Un nuovo fine settimana si avvicina e, come spesso accade quando si parla di Ballando con le stelle, il clima attorno allo show si fa denso di attese, indiscrezioni e piccoli retroscena che contribuiscono a creare quell’atmosfera sospesa tipica della vigilia. Negli studi di Rai Uno, il lavoro prosegue febbrile: tra prove serrate, passi che si perfezionano all’ultimo secondo e un cast che continua a essere uno dei più commentati della stagione, il grande varietà del sabato sera resta uno dei motori narrativi della settimana televisiva italiana. L’edizione in corso, poi, è particolarmente movimentata: non passa giorno senza che emerga un dettaglio in grado di far discutere, tra simpatici battibecchi e momenti di intensa partecipazione emotiva.
Il dietro le quinte di Ballando con le stelle è diventato quasi un racconto parallelo allo show stesso.

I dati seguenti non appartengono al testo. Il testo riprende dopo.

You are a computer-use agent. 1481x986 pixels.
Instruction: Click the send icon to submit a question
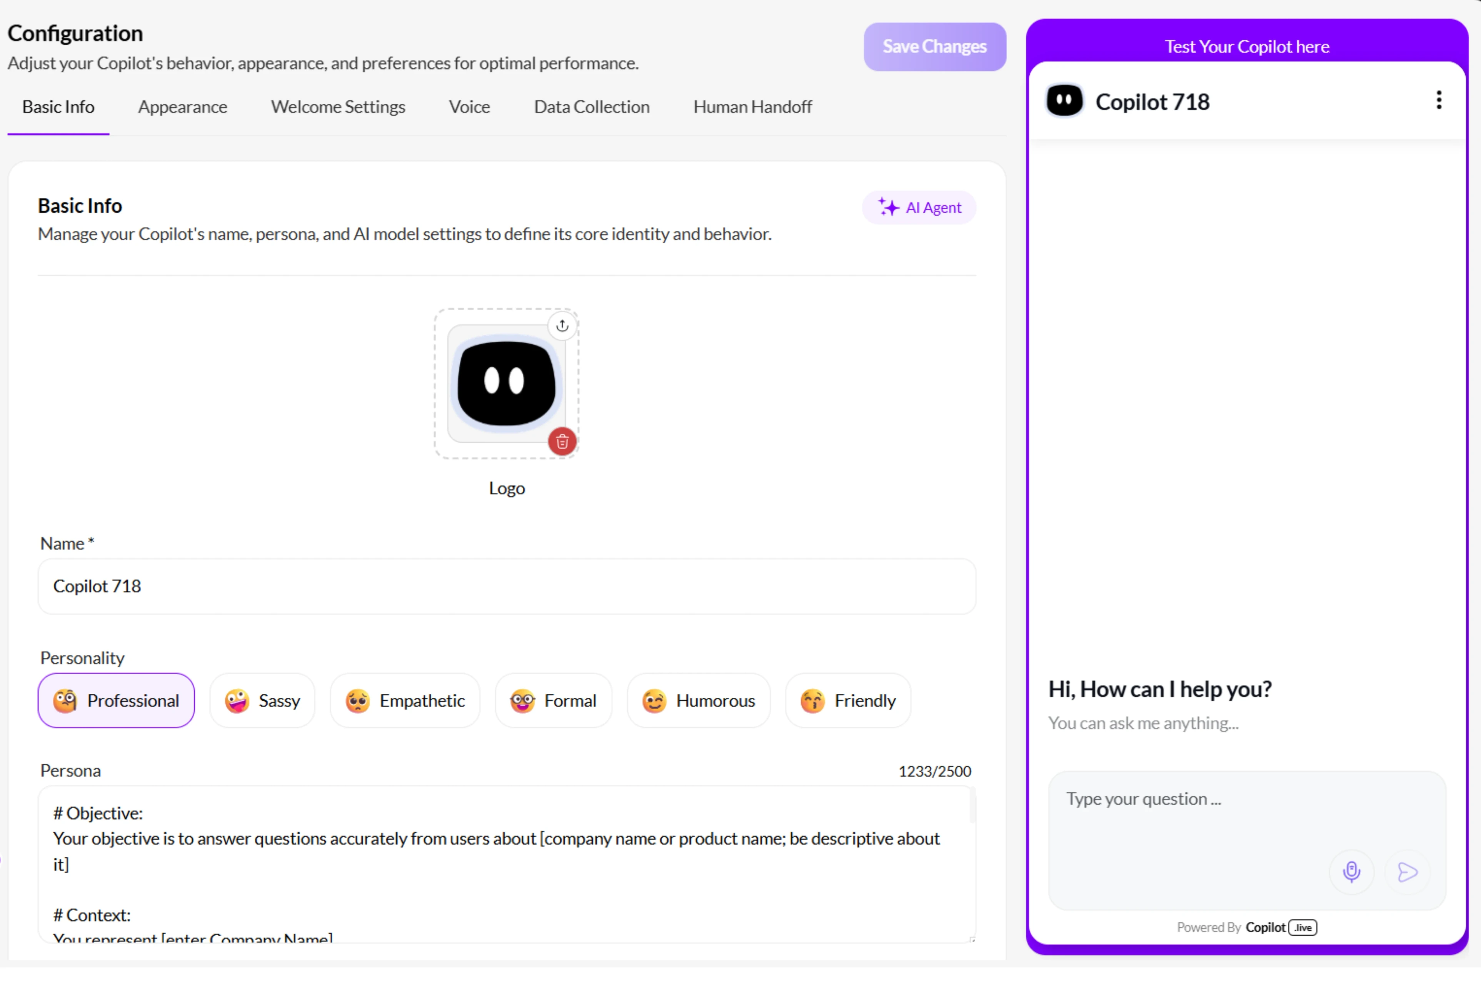(x=1407, y=872)
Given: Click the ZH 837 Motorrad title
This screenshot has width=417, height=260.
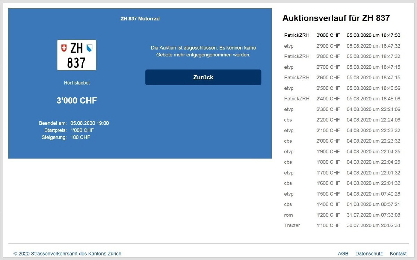Looking at the screenshot, I should tap(140, 19).
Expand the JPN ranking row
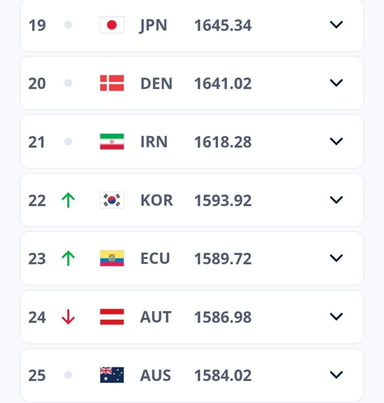384x403 pixels. coord(336,25)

Le pause fra una coreografia e l’altra si trasformano spesso in occasioni inaspettate: c’è chi si sfoga, chi ironizza e chi trova nel gruppo un sostegno fondamentale per affrontare una competizione tanto spettacolare quanto faticosa. Il pubblico, da casa, percepisce solo una parte di questo mondo, ma basta un’osservazione sfuggita, un sorriso appena accennato o un commento rubato in sala prove per capire quanto la tensione positiva – e talvolta meno positiva – stia plasmando il percorso di ciascun protagonista.

Ballando con le stelle, Fialdini: “Fatico ancora a dormire”
A questo si aggiunge la consueta abilità di Milly Carlucci nel cucire insieme i fili di una narrazione che non vive solo di tecnica, ma soprattutto di storie personali. È proprio questa la forza del programma: gli spettatori non seguono soltanto il talento o il miglioramento, ma la trasformazione emotiva dei concorrenti. In ogni puntata, il palco diventa così un mosaico di fragilità e rinascite, un luogo dove anche i caratteri più riservati finiscono per rivelare un pezzo di sé. Ed è forse per questo che alcune vicende riescono a catturare l’attenzione in modo dirompente, emergendo nella seconda metà della gara con tutto il peso della loro complessità.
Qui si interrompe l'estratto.